I am working with a MySQL database table that I do not own (i.e., I cannot change the layout/schema). One of the fields/columns has data that looks like this (5 records shown):
12345 - descriptive text
98765 - descriptive text
12345 - descriptive text; 3 x 67890 - descriptive text
12345 - descriptive text; 67890 - descriptive text
12345 - descriptive text; 2 x 67890 - descriptive text
In each record, this field contains one or two distinct 5-digit codes. I need to sum all instances of each specific 5-digit code. As you can see in the example above however, some records have more than one instance of a 5-digit code with the second 5-digit code optionally preceded by a multiplier. That said, based on the example, the 5-digit Code totals would be as follows:
5-digit Code | Count |
---|---|
12345 | 4 |
98765 | 1 |
67890 | 6 |
Since certain 5-digit codes may only appear by themselves in a record (not two different 5-digit codes delimited by a semicolon) and I have a list of these codes, I am able to sum the instances of these codes using the following SQL snippet for each specific code:
SELECT
COUNT(*),
SUM(
CASE
WHEN code LIKE '%12345%'
THEN 1
ELSE 0
END
) as 'count_12345', ...
The above code works great when there is only one 5-digit code per record.
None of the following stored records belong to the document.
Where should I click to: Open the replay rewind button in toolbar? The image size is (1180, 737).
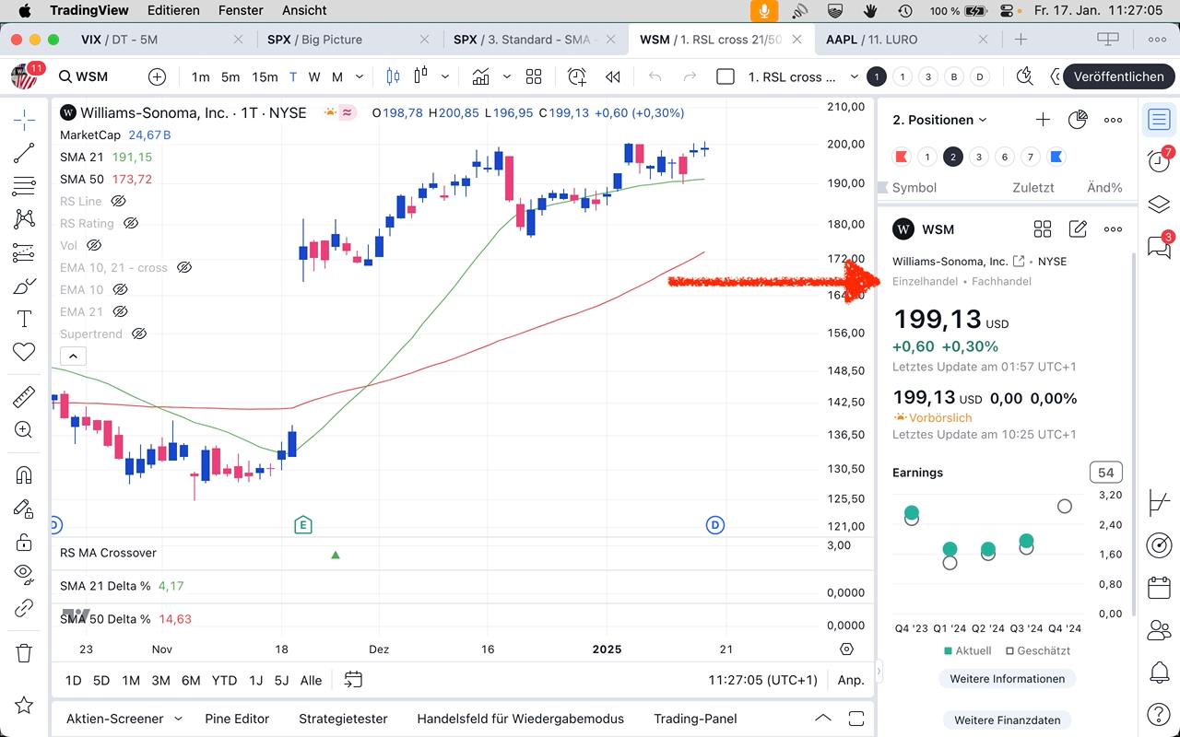[x=612, y=76]
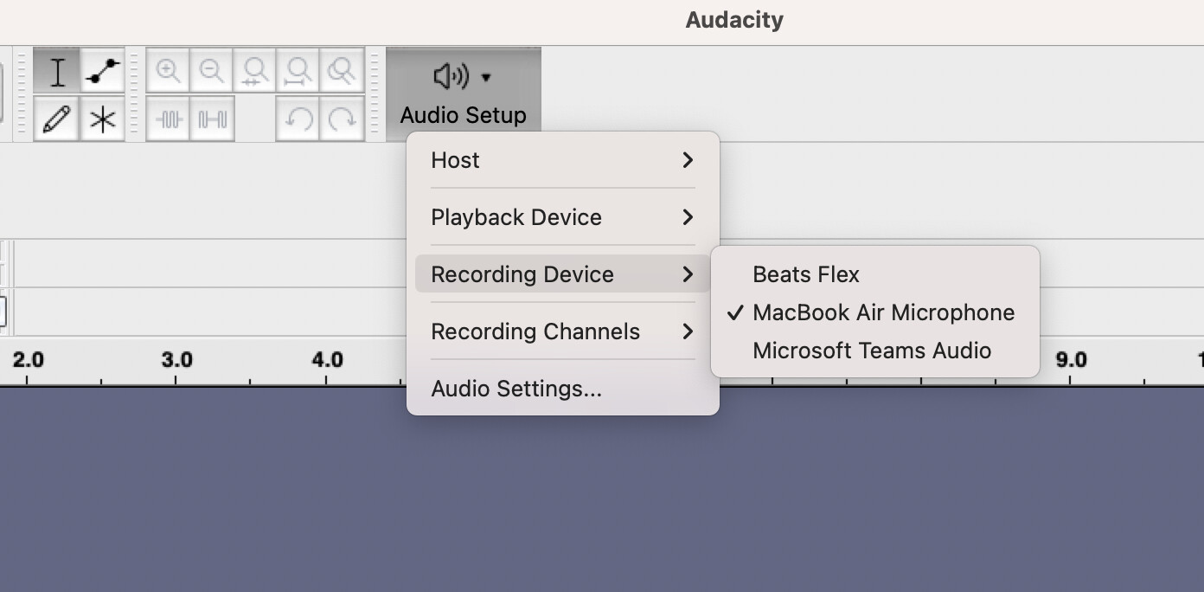This screenshot has width=1204, height=592.
Task: Click the Zoom Out magnifier
Action: [212, 71]
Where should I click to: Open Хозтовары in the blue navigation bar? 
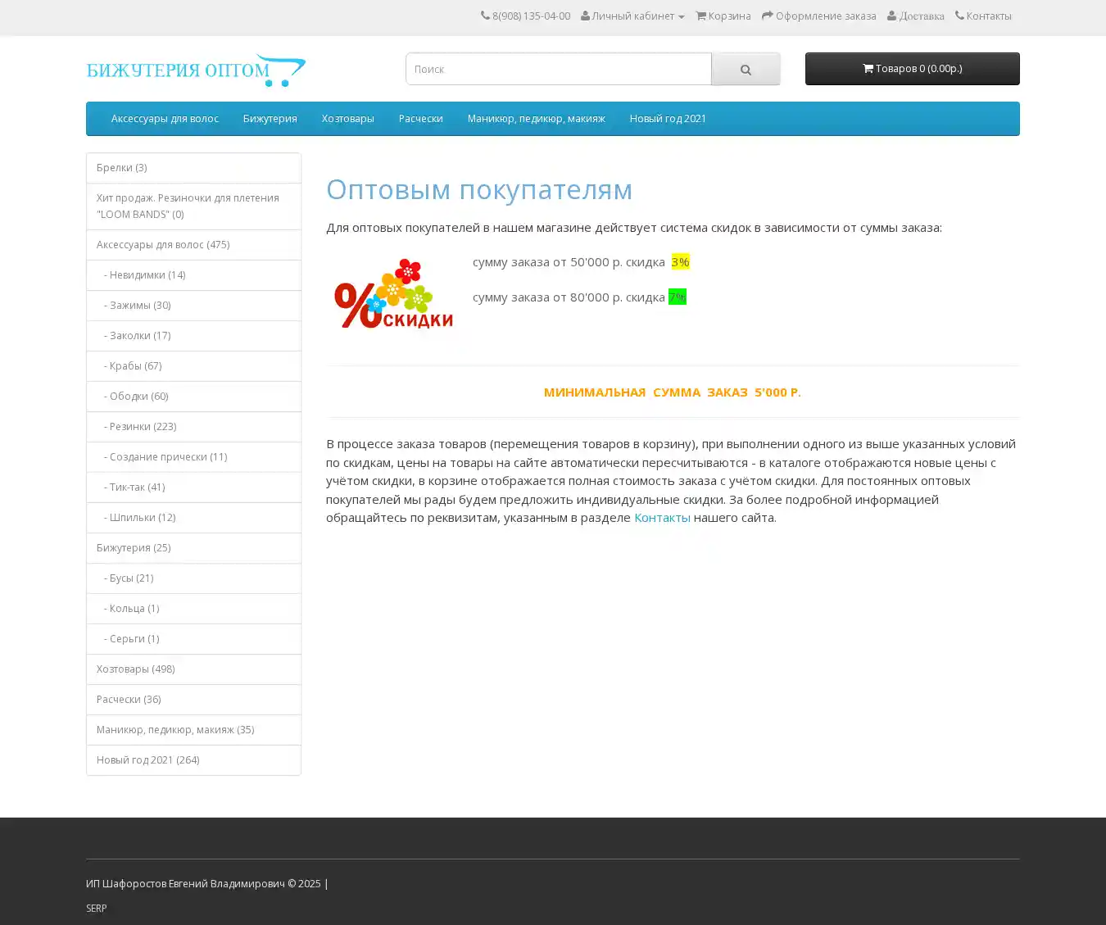pos(347,119)
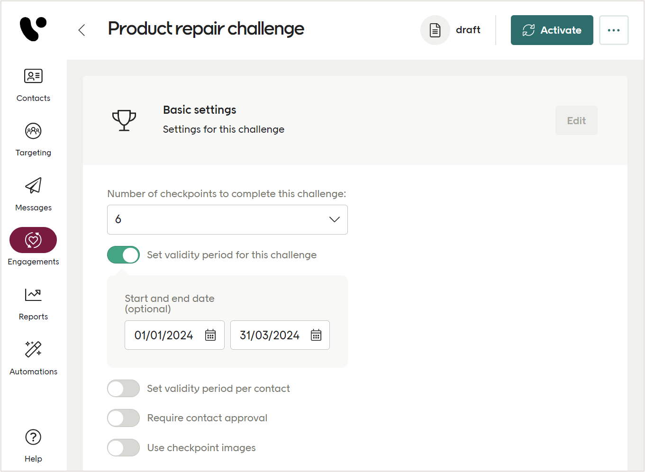The height and width of the screenshot is (472, 645).
Task: Open the three-dot overflow menu
Action: coord(614,30)
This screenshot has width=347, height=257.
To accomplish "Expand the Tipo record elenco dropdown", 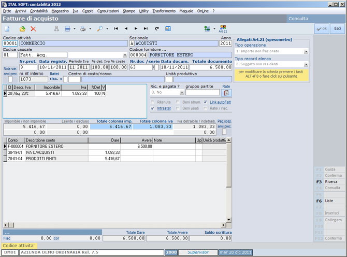I will [x=306, y=64].
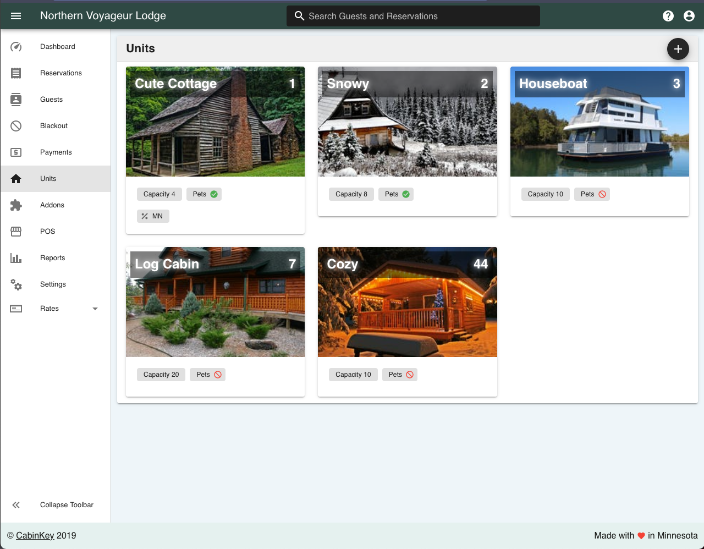Click the Search Guests and Reservations field
The image size is (704, 549).
(x=413, y=16)

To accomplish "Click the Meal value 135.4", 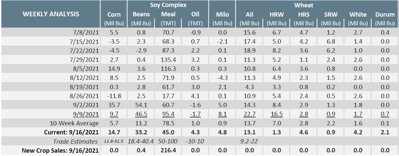I will pyautogui.click(x=168, y=60).
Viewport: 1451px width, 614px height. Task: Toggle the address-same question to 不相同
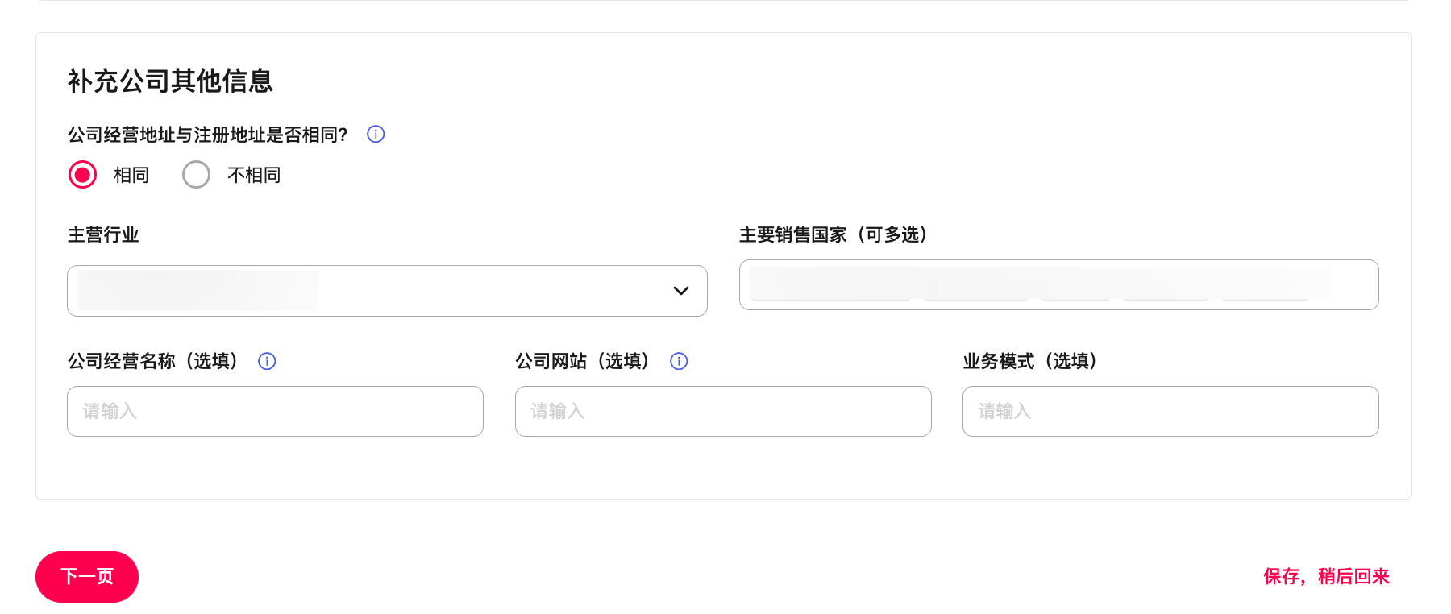click(x=196, y=175)
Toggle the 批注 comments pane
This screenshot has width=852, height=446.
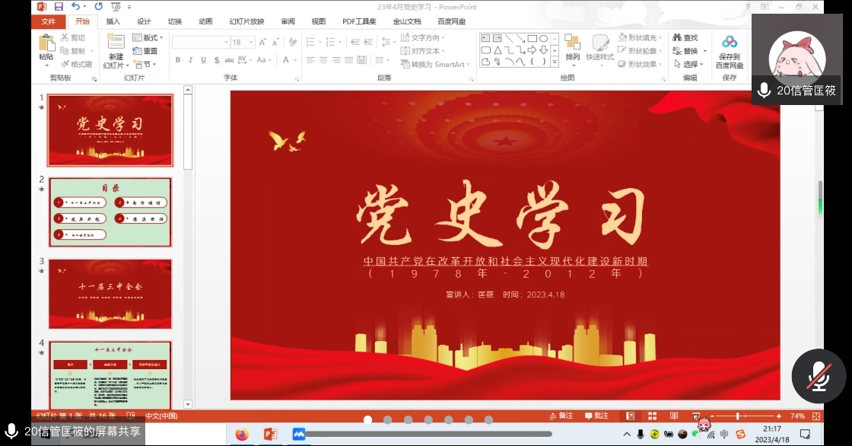click(596, 416)
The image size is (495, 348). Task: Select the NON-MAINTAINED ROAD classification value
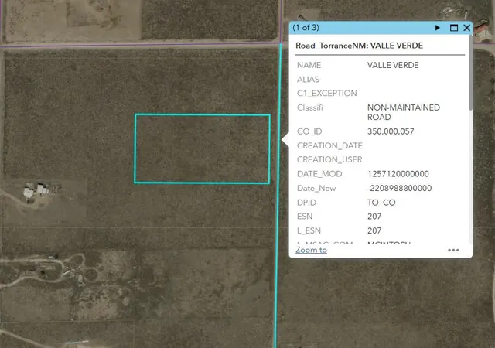click(404, 112)
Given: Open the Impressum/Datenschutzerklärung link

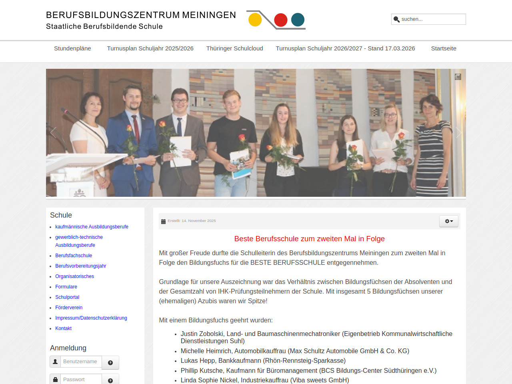Looking at the screenshot, I should coord(91,318).
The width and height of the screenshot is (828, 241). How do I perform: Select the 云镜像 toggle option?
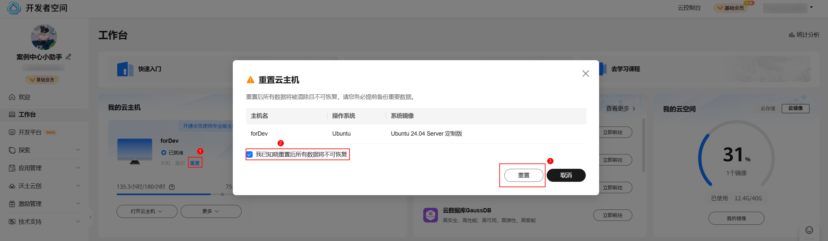click(795, 108)
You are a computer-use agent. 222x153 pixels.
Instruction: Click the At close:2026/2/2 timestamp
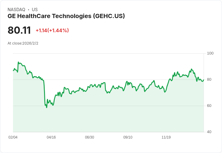(x=23, y=43)
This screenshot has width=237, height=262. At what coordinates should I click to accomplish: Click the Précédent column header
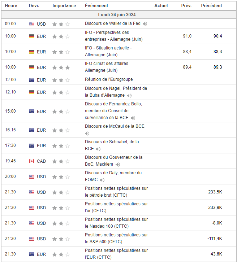pyautogui.click(x=211, y=6)
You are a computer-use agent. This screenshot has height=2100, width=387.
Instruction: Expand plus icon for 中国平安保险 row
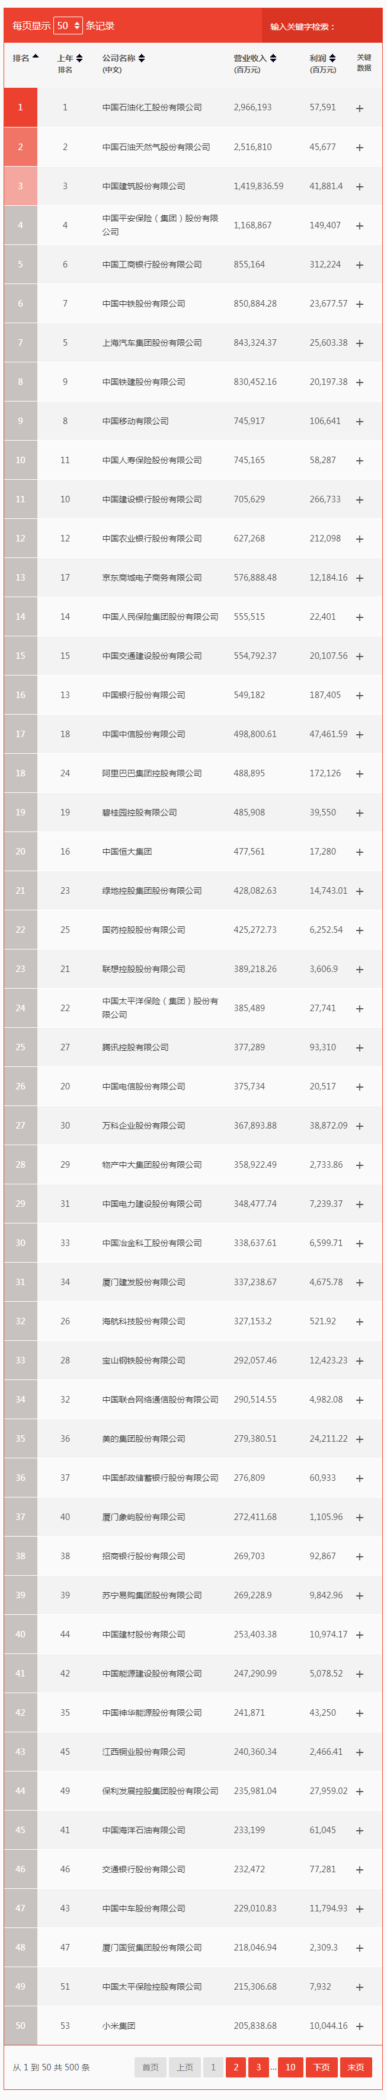[x=359, y=226]
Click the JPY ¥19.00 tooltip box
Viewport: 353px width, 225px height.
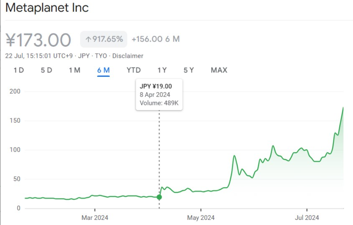coord(159,95)
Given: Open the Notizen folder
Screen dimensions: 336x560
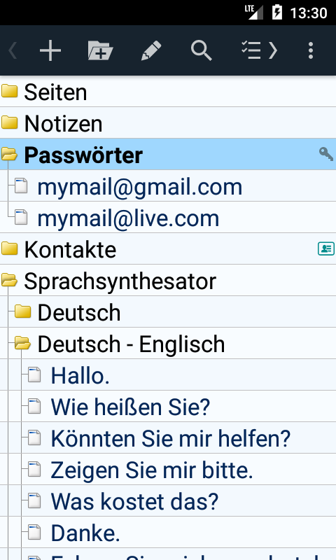Looking at the screenshot, I should point(168,123).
Unfortunately, it gets really ugly when there are two codes in the column delimited by a semicolon. If I was pre/post processing this field in code (C#, PHP, et al), I would simply split the field on the "; " and then parse the second substring to find the optional multiplier. As a relative SQL newbie however, I'm not sure how to go about performing similar string tests/manipulations, accompanied by the appropriate branching logic. Conceptually I understand how to do what I want but syntactically I have yet to find the right combination of SQL commands that yield the desired result when I execute a test query in phpMyAdmin (the environment doesn't provide much, if any, feedback when I enter invalid code).